#### RECORDS TO PROCESS
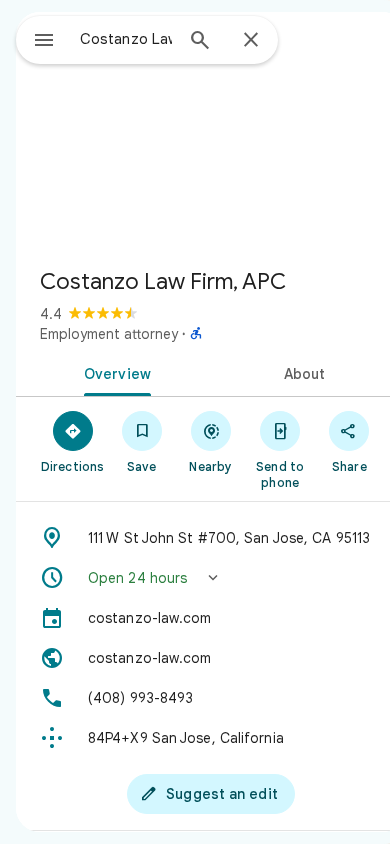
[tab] (113, 372)
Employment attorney (109, 334)
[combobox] (126, 39)
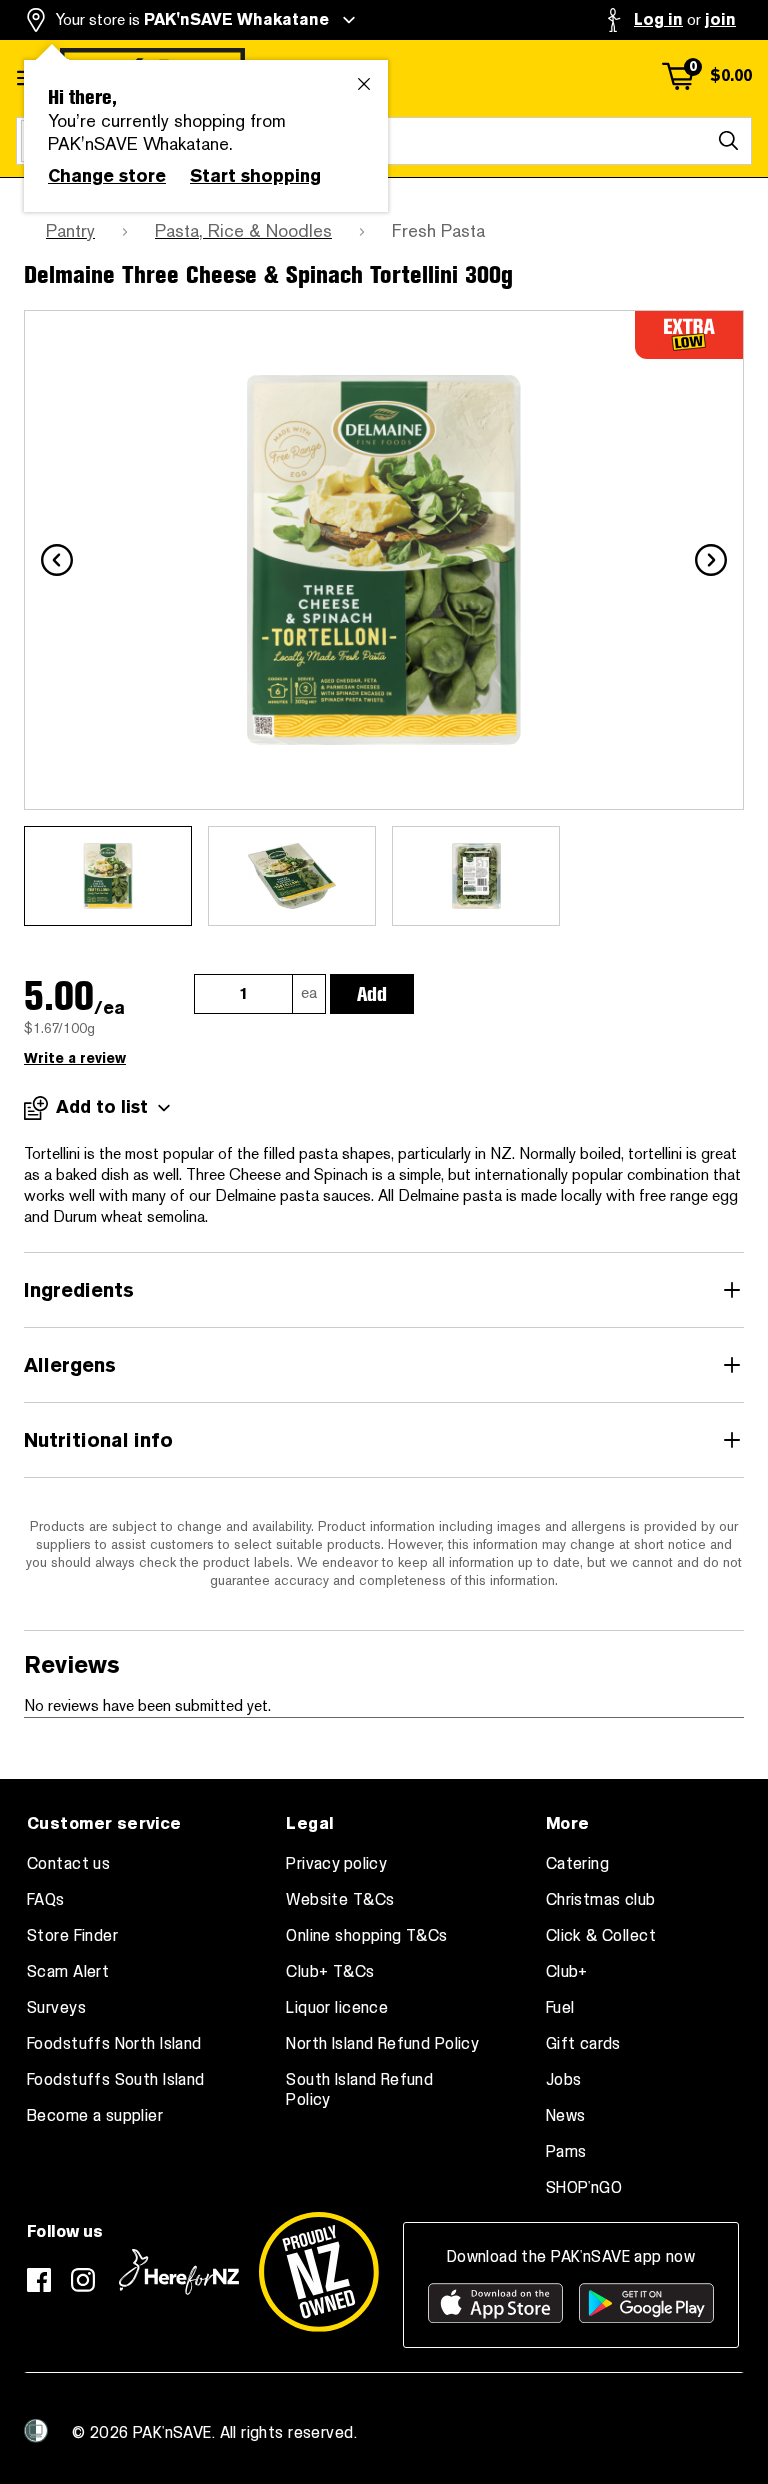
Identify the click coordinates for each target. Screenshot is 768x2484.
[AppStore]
########
HOW TO COMPLETE THIS TASK
Print every line of the listing exactly, please, and leave the images out.

SOLUTION TO THIS PROBLEM
[tab] (113, 372)
Employment attorney (109, 334)
[combobox] (126, 39)
Identify the click coordinates for each target. Screenshot is 768x2484.
[AppStore]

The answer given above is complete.